Quem são os Residents? A pergunta tem sido obsessivamente feita nos últimos 30 anos. A mais famosa banda desconhecida do planeta atua pela primeira vez em Portugal. Sem bilhete de identidade, de fraque e olhos gigantescos no lugar da cabeça. Um concerto histórico.

Desde que se formaram, em 1970, no estado do Louisiana, terra de carnaval e de feitiços, os Residents têm conseguido manter o anonimato. Como e porquê? Como, ninguém sabe. Porquê, porque a questão é irrelevante, dizem eles, e apenas a obra importa. Não se sabe sequer se os músicos que amanhã e domingo irão apresentar no Centro de Arte Moderna, em Lisboa, o novo projeto multimédia “Icky Flix”, no âmbito dos Encontros Acarte, são os mesmos – pelo menos alguns deles – que nos anos 70 atiraram à cara da pop álbuns como “Meet the Residents”, “The Third Reich ‘n’ Roll” e “Eskimo”.
            O mistério é intenso, persistente e excitante. Tudo na biografia desta banda pode ser, de resto, mentira, avisa o “site” oficial, residents.com. O mito rodeia todas as atividades dos Residents. Daí o seu poder e eficácia. Os Residents mentem deliberadamente nas entrevistas. Os Residents são humanos? É muito provável que não…

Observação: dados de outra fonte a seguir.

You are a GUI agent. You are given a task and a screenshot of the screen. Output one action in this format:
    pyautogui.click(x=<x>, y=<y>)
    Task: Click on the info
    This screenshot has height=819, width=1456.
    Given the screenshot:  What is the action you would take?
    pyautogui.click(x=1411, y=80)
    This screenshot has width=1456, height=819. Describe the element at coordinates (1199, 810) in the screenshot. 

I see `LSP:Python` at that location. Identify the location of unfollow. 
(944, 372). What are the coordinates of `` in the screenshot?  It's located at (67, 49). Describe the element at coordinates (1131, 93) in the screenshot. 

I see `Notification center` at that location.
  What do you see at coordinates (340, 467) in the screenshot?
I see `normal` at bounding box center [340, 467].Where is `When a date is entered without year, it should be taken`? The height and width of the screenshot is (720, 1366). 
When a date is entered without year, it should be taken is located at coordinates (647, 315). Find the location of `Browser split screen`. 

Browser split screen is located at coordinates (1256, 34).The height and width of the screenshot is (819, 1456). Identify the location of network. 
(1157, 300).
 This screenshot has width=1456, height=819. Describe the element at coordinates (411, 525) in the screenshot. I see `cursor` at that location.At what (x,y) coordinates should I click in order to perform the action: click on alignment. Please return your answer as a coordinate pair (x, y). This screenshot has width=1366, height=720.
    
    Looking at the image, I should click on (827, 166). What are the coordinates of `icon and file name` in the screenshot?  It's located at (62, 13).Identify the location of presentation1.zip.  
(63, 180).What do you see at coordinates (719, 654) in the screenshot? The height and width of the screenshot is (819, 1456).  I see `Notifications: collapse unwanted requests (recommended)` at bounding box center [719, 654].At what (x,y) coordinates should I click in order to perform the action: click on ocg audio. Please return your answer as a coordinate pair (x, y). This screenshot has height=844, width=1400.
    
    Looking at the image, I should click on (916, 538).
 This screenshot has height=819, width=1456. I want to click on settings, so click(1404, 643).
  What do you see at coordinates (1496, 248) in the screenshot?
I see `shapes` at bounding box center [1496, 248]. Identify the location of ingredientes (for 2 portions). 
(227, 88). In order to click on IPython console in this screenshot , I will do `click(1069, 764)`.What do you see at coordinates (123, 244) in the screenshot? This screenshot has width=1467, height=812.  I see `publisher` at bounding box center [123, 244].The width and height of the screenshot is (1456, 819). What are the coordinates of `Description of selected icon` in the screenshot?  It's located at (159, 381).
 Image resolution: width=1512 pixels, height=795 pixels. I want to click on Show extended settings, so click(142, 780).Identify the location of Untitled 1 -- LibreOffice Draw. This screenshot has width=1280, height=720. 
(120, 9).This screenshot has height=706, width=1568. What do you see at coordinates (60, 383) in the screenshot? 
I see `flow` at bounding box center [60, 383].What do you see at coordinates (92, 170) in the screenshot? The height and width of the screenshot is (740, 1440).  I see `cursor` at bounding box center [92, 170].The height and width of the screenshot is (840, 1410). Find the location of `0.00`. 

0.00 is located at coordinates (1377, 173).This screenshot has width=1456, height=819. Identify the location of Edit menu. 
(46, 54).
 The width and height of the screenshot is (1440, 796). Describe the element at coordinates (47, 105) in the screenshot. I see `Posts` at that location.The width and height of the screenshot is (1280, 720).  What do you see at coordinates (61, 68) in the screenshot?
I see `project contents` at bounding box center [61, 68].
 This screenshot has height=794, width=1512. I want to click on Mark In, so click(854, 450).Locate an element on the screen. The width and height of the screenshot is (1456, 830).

            Olhos nos olhos. Quem são os Residents? Há quem jure a pés juntos ter estado a seu lado, ter-lhes tocado e conhecer as suas identidades. Nada de especial: são elementos do “staff” da editora Ralph, que formaram ainda nos anos 70 para gravar e distribuir uma música então dificilmente tolerável pelo “mainstream”. Um admirador conseguiu mesmo os seus autógrafos: “Mr. Resident”, “A resident” e “Residents”. Afinal, que importância tem saber os nomes? John Smith, Elvis Presley, Abigail Crunch, Manuel Ferreira (sim, pode acontecer que haja um português no grupo!)? Absurdo, inquietante, ridículo, irrisório. Mas… quem são os Residents? Que nome dar à ameaça?
            Ao vivo, os Residents apresentam-se de fraque e máscaras de globos oculares. Antes costumavam disfarçar-se de lagostas e passear pelos supermercados enfiados em uniformes de amianto. São um quarteto, como os Beatles. The “fabulous eyeballs”. Quando uma das máscaras oculares foi roubada, o quarto “resident” passou a ocultar-se atrás de um crânio e a chamar-se Mr. Skull.
            A inquietação, potenciada pelo anonimato, aumenta ao fazermos uma análise da sua obra. Desde o início, o grande objetivo dos Residents tem sido o de minar metodicamente os alicerces da música pop, introduzindo no espaço oco um sucedâneo, por vezes colorido, por vezes sombrio, umas vezes doce, outras amargo, mas sempre camuflado por uma camada em que o humor e a perversidade se confundem. As formas, os géneros, a mitologia, a iconografia da galáxia pop e, finalmente, as novas tecnologias multimédia, têm sido aspiradas, marteladas, amassadas, pervertidas (ou redimidas?) e vomitadas nos media pelos Residents. Existe uma filosofia e uma ideologia subjacentes ao “cartoon”. A desmontagem obedece a regras. Apaga-se a luz. Estudam-se os tiques. Substitui-se o recheio.
            A inversão tornou-se visível muito cedo. O single de apresentação, “Santa dog”, é um anagrama de “Satan god”. O EP “The Beatles Play the Residents and the Residents Play the Beatles” aprofunda o conceito de contaminação. Os Beatles, ícone absoluto da cultura pop, eram os primeiros alvos a abater. A capa e o título de “Meet the Residents”, álbum de estreia de 1973, são uma réplica adulterada de “Meet the Beatles”. Os rostos dos “fabulous four” de Liverpool desfeitos por caricaturas grotescas rabiscadas pelos “fabulous four” do Louisiana. Nos últimos anos assistiu-se a um regresso dos Residents à temática religiosa, isto é, ao tiro ao alvo sobre a Bíblia. Dinamitar o espírito para melhor metamorfosear a carne.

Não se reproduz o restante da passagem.